Mr. Kojac smiled. "I don't need any," he said gently. "You do. Take one."

"That isn't proper!"

"No one will know. Go ahead."

He would feel like a fool to take a pill brought only for Mr. Kojac's use. He would feel much more like a fool if he broke down during the ceremony—might even lose his job.

He took the pill, finally, and immediately felt sorry. He was still tense and twitchy when they reached the factory.

As custom demanded, everyone was out of sight. Nobody met them at the gate, or observed their silent progress up the escalator to the personnel office. Noiselessly, through empty soundproof offices, they walked together to the ceremonial chamber.

The door they used was the room's only entrance. It was hooked open invitingly. Within was a small conference table of imitation oak, and six chairs of imitation leather. Ceiling, walls, and floor were plastic sheets in soft, sandy shades that harmonized with the furniture's rich browns.

On the table were four wristlets, four anklets, and two belts, all made of iron links and stamped with either Bozzy's or Mr. Kojac's name. As he had been told to do, Bozzy picked out and put on his own set while Mr. Kojac rested in the armchair at the head of the table. Then, breathing noisily, he knelt before Mr. Kojac and fastened the old man's anklets.

He rose, grunting. Mr. Kojac held out first the left hand, then the right, while Bozzy put the wristlets on him. Their cheeks accidentally touched while Bozzy fastened the belt. He thought of his father and was irrationally tempted to plant a kiss, as if he were four instead of forty.

He stifled the impulse and shook hands instead.

"Good luck," Mr. Kojac said.


T

he procedure did not call for that remark, and so, for a second, Bozzy forgot what came next. Then, helped by the stimulant pill, he focused his thoughts, crossed the room, and turned a lighted red switch that glowed by the door.

He heard a muffled clank as iron links froze to the magnetized armchair, sounding the signal for his speech.

"Sir," he intoned, "the Company takes this opportunity to express its deep and heart-felt appreciation of the thirty-five years you have devoted to serving the Company, the furniture industry generally, and that great public, our customers."

Without looking at Mr. Kojac, he bowed, turned, went out, and released the catch holding the door open. It closed automatically, and automatically set in motion the rest of the ceremony.

From somewhere out of sight, fat Mr. Frewne waddled over and briefly shook Bozzy's hand.

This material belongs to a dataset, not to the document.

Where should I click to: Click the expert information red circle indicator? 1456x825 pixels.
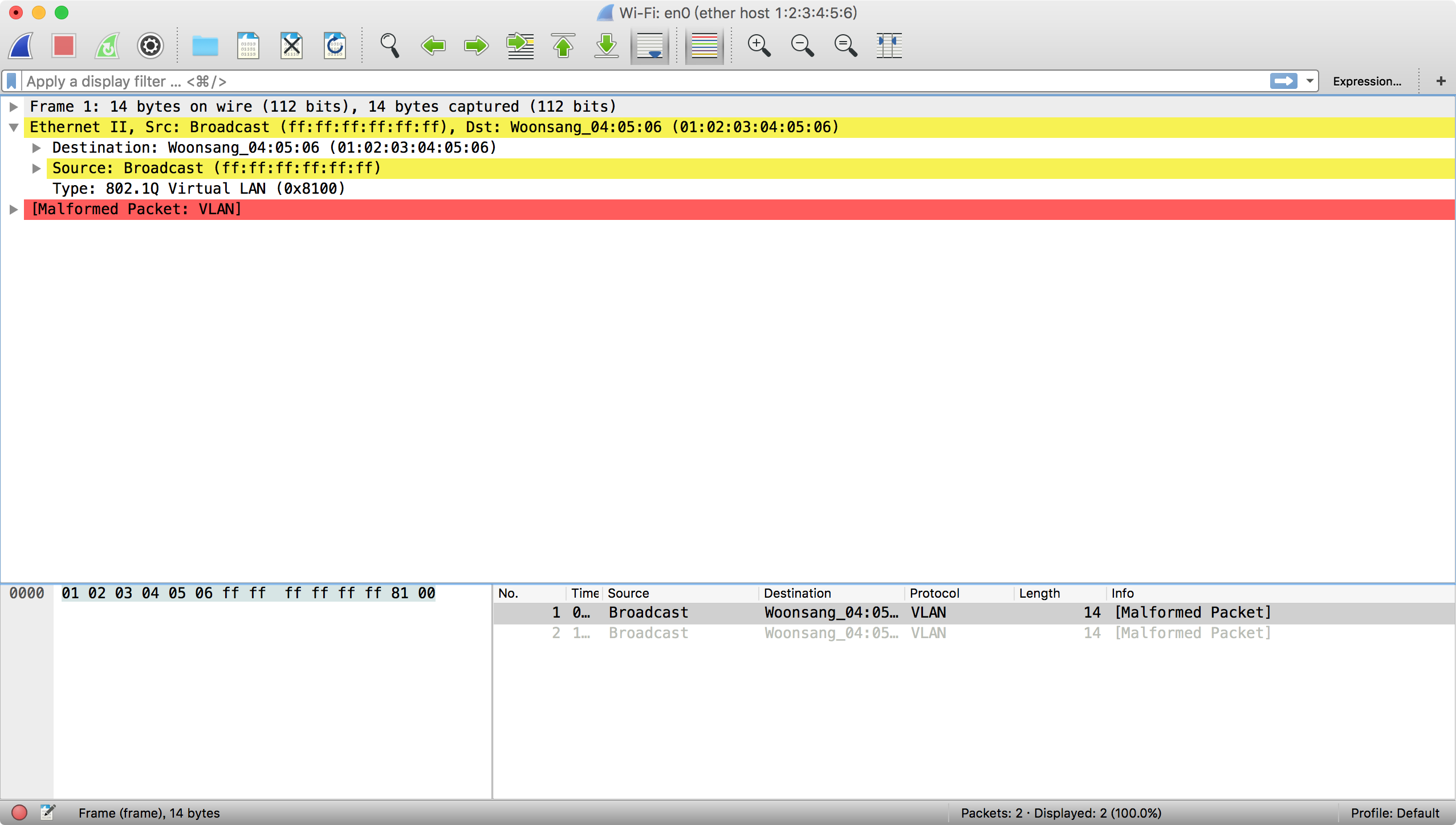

"You've done fine," he wheezed. "A little late getting started, but that's to be expected. Every-thing's fine—just fine!"

Praise seemed a miscue. Bozzy didn't quite know how to answer.

"Sir," he asked, mopping his forehead, "what about Mr. Kojac?"

"Oh, he's all right," Mr. Frewne said. "Those fumes are fast. We can leave the rest to the undertaker."

He slapped Bozzy on the back and pushed him down the corridor. "Come on into my office, boy. I'll pour you a drink—pour us each one, as a matter of fact. And hand over your iron jewelry, son. You won't need that stuff again for thirty-five years."